Narrative illustrator and multi-purpose image maker.
Sci-fi and fantasy lover with a sweet tooth.
Born and bred in East London, I have recently completed my degree in graphic design and illustration at the London College of Communication.
Feel free to email me or ask me questions. You can also check out my official portfolio at lisadagz.com or check out what I got up to on my placement year during 2011/12 on my class's blog.
But you can’t see what I’ve actually been doing for it because that would just spoil the surprise, wouldn’t it? Stay tuned to see my illustration published online in December. :)
Why do I call myself LisaDagz instead of just sticking with Lisa Grant? (Apart from the fact that ‘Lisa Grant’ isn’t a particularly exciting and intriguing title.)
When I was younger, my age only just about in double digits, I loved making stories. If there was no paper and pencils I’d just make up stories in my head. One was a young girl’s fantasy of being a princess who got rescued by a handsome… well, actually, it was a fantasy of being a kick-ass kid in a gang who were all named after different kinds of blades. There was a big fat guy called Axe, a mysterious guy called Katana, you get the picture. Being little as I was (even in this fantasy) I decided I was to be Daggers.

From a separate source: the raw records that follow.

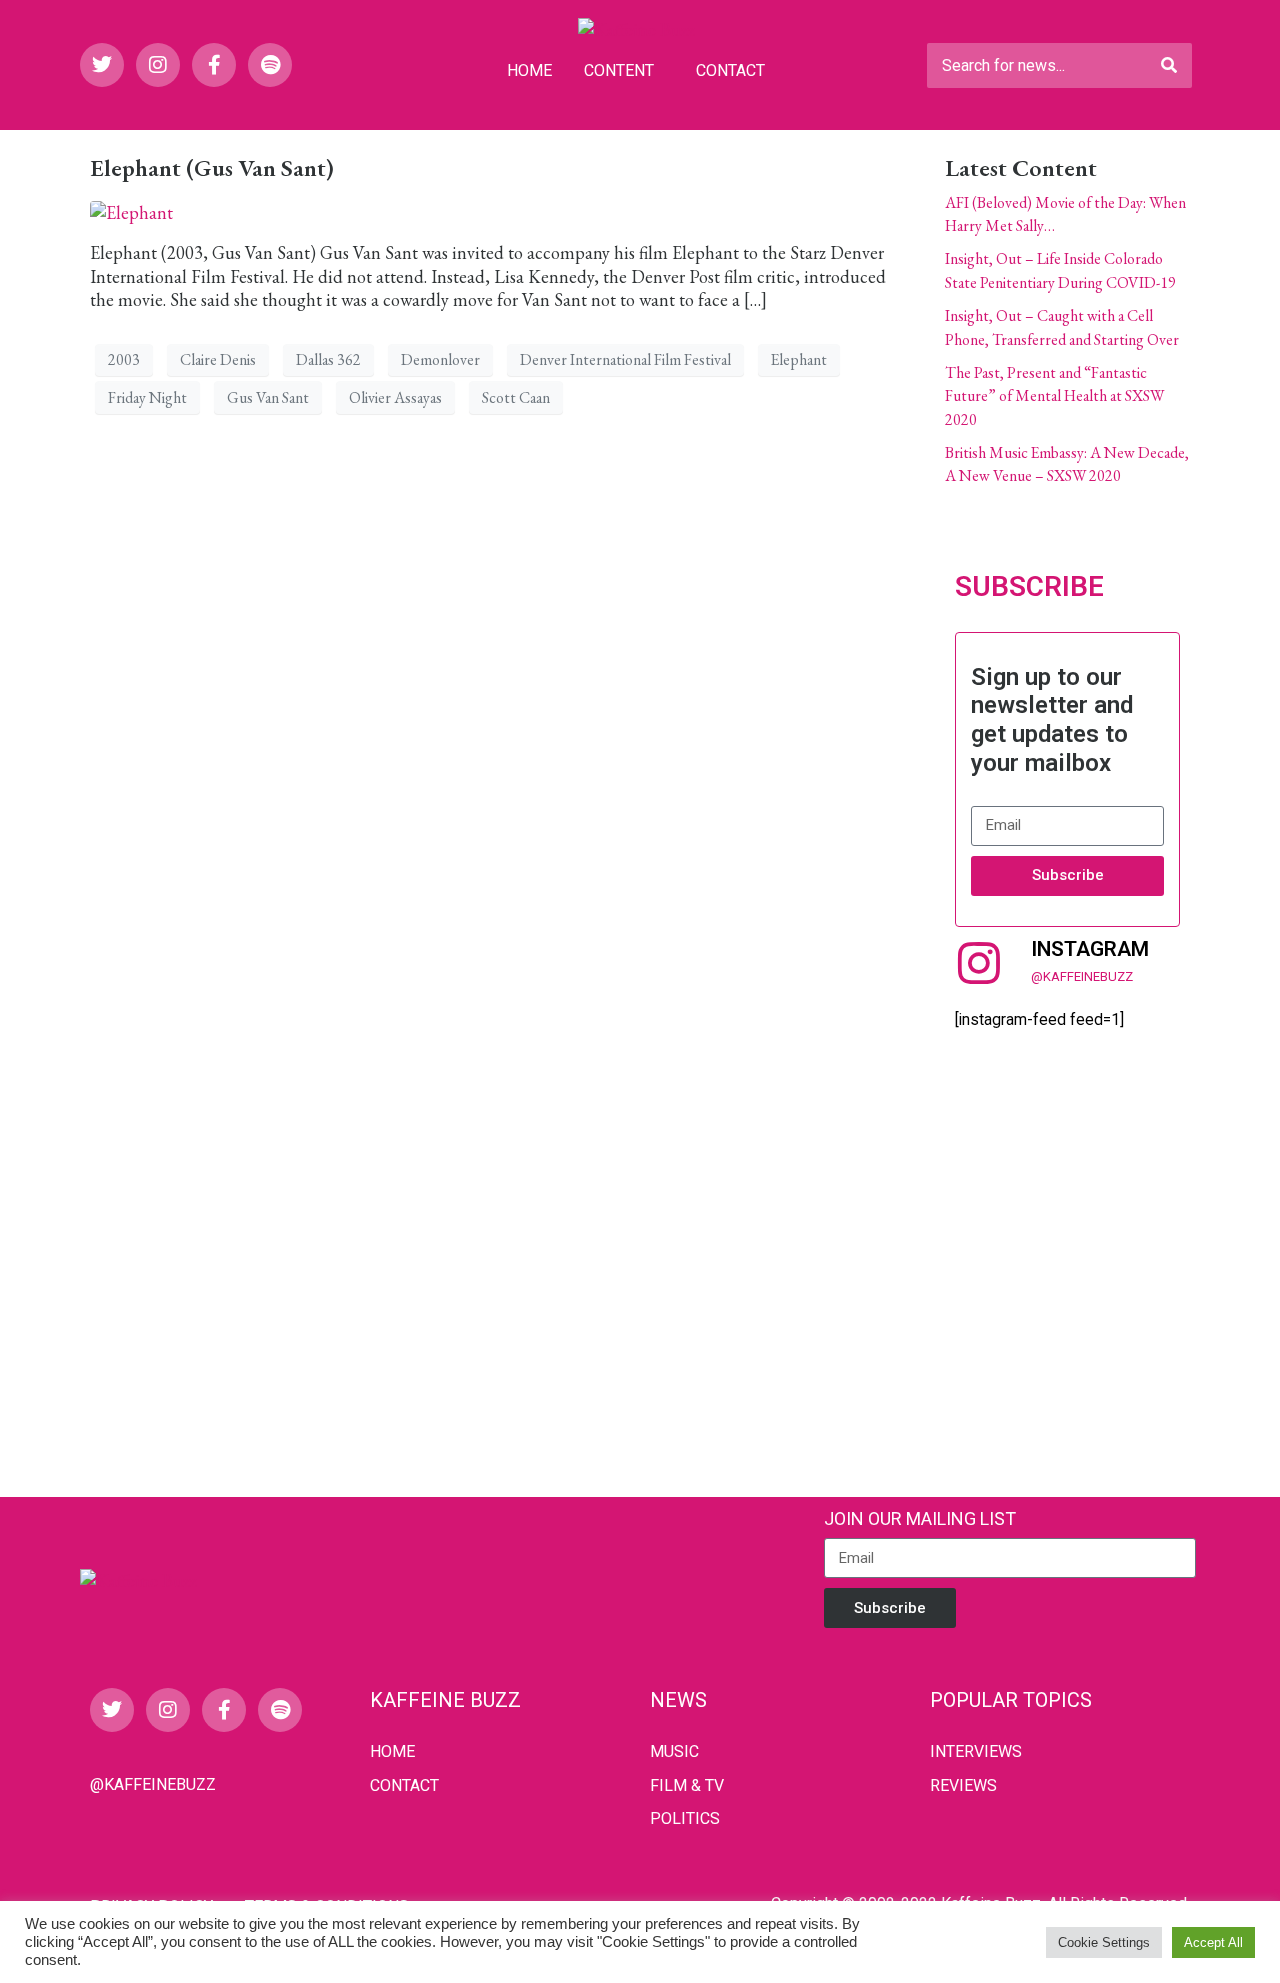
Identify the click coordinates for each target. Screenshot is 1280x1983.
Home (529, 70)
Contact (730, 70)
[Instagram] (158, 65)
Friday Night (147, 397)
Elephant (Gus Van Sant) (212, 167)
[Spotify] (270, 65)
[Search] (1169, 65)
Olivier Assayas (395, 397)
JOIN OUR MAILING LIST (920, 1518)
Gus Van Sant (268, 397)
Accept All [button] (1213, 1942)
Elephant (799, 359)
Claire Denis (218, 359)
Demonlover (440, 359)
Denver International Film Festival (625, 359)
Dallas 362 (328, 359)
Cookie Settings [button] (1104, 1942)
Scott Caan (516, 397)
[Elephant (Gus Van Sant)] (131, 210)
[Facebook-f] (214, 65)
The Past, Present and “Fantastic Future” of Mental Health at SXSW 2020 (1054, 396)
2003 (124, 359)
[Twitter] (102, 65)
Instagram (1090, 949)
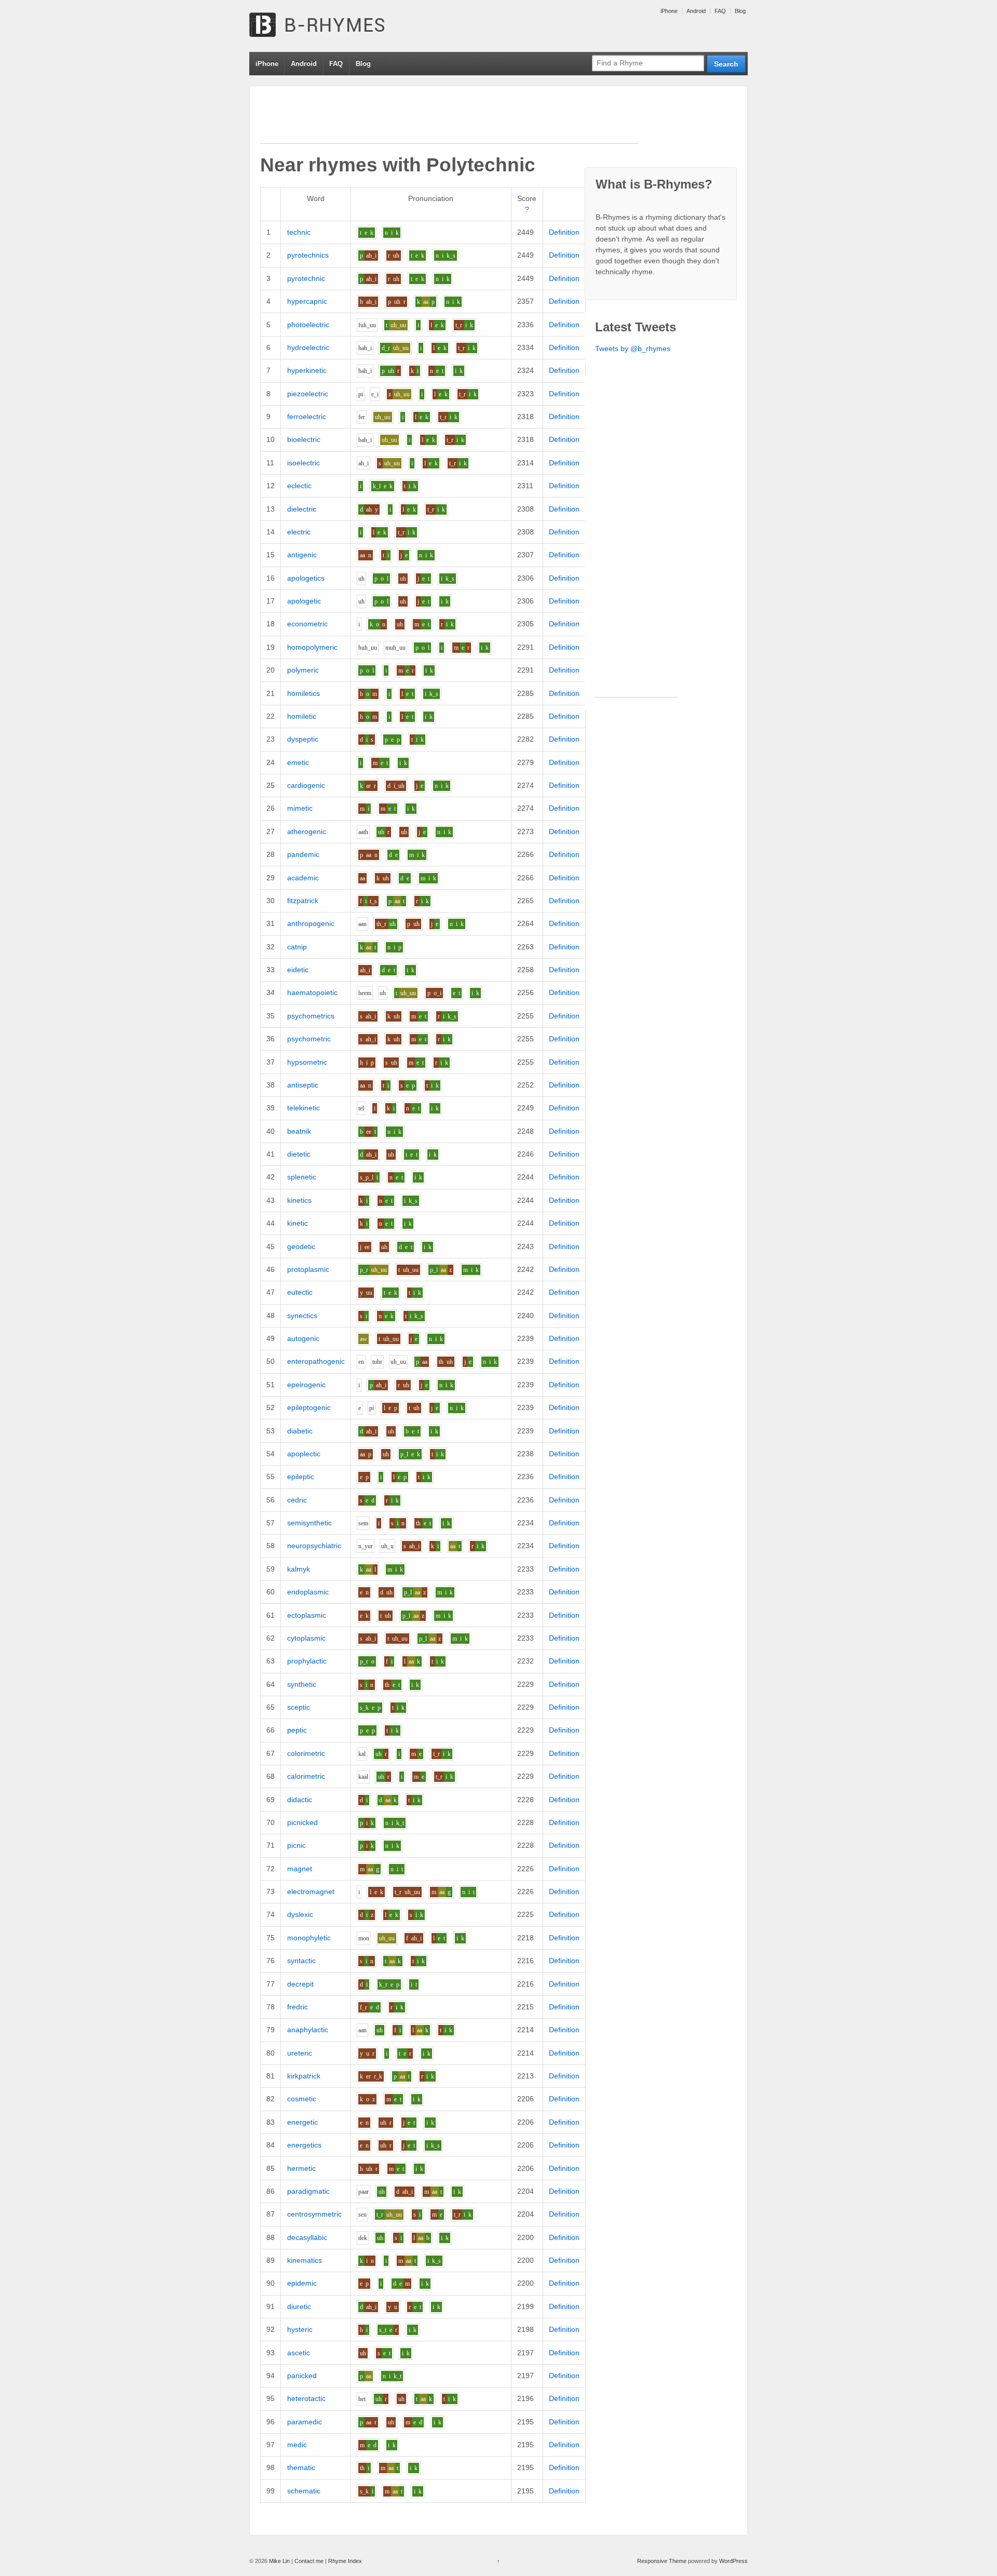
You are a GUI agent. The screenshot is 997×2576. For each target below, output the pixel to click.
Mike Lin (279, 2561)
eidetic (297, 969)
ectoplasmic (306, 1615)
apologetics (306, 578)
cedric (297, 1500)
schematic (303, 2491)
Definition (564, 232)
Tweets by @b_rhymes (632, 348)
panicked (302, 2375)
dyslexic (300, 1914)
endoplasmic (308, 1592)
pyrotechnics (308, 255)
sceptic (298, 1707)
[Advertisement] (449, 120)
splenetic (301, 1177)
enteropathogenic (316, 1361)
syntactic (301, 1960)
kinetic (297, 1223)
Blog (740, 11)
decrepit (300, 1984)
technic (299, 232)
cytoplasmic (306, 1638)
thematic (301, 2467)
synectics (302, 1315)
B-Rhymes (327, 26)
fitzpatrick (302, 900)
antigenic (302, 555)
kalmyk (298, 1569)
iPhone (669, 11)
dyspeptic (302, 739)
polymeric (303, 670)
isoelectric (303, 463)
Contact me (309, 2561)
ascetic (298, 2353)
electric (299, 532)
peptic (297, 1730)
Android (696, 11)
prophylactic (307, 1661)
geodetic (301, 1246)
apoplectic (303, 1454)
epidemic (302, 2283)
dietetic (299, 1154)
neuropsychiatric (314, 1545)
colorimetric (306, 1753)
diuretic (299, 2306)
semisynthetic (309, 1523)
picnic (296, 1845)
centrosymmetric (314, 2214)
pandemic (303, 854)
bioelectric (303, 439)
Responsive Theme (661, 2561)
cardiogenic (306, 785)
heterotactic (306, 2398)
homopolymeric (312, 647)
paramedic (304, 2422)
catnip (297, 947)
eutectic (300, 1292)
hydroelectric (308, 347)
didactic (299, 1799)
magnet (299, 1868)
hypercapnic (307, 301)
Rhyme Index (345, 2561)
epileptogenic (309, 1407)
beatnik (299, 1131)
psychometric (309, 1039)
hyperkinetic (307, 370)
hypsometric (307, 1062)
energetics (304, 2145)
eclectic (299, 485)
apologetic (304, 601)
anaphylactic (307, 2029)
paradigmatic (308, 2191)
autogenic (303, 1338)
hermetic (301, 2168)
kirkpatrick (303, 2076)
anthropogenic (310, 923)
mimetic (300, 808)
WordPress (733, 2561)
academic (303, 878)
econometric (307, 624)
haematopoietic (312, 992)
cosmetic (301, 2099)
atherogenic (306, 831)
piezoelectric (307, 394)
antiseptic (302, 1085)
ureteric (299, 2053)
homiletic (301, 716)
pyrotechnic (306, 278)
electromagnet (310, 1891)
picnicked (302, 1822)
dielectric (301, 509)
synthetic (301, 1684)
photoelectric (308, 324)
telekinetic (303, 1108)
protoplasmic (308, 1269)
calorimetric (306, 1776)
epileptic (300, 1476)
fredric (297, 2007)
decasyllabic (307, 2237)
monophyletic (309, 1938)
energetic (302, 2122)
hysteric (300, 2329)
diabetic (300, 1431)
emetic (298, 762)
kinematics (304, 2260)
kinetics (299, 1200)
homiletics (303, 693)
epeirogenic (306, 1384)
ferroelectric (306, 416)
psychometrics (310, 1016)
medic (297, 2444)
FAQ (720, 11)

BUT THAT’S NOT THE WHOLE STORY.
Aaaaanyway. A few months after I’d come up with this little story for myself, I started getting into divination. Palmistry, horoscopes, dream reading, that sort of thing. I liked superstitions and symbolism, it all appealed to my love of stories.
I had books, many many books, on the occult. One was on runes. Mmm, symbols. Waitaminute, this one’s called Dagaz. Heh, sort of sounds like Daggers. “This rune symbolises transformation, day and the new dawn, a positive breakthrough.”

It was some kind of spooky epiphany. I’d been reading too many books on superstition, it seemed too weird to me at the time for it to be a coincidence. Dagaz was the name of the awesome girl I wanted to transform into. It was the new dawn for me, a positive breakthrough.
To clarify, I was about 11 years old at the time, but a decade later I still feel excited by the memory of thinking I’d just been given some sort of sign. I adopted the name Dag’z, for short, as a sort of amalgamation of Dagaz and Daggers. I attempted to get my friends to call me it as some sort of cool nickname, but it didn’t catch on. (I wasn’t cool enough for a cool nickname.)
Instead, I started using it for internet anonymity, although I had to drop the apostrophe because the internet didn’t like punctuation. Before I knew it, I was known everywhere as LisaDagz. Wow, I wasn’t even trying that time.
And there you have it. That’s why I’m called LisaDagz, and that’s why that weird triangular rune sometimes floats above my name. I guess I’m still a little superstitious.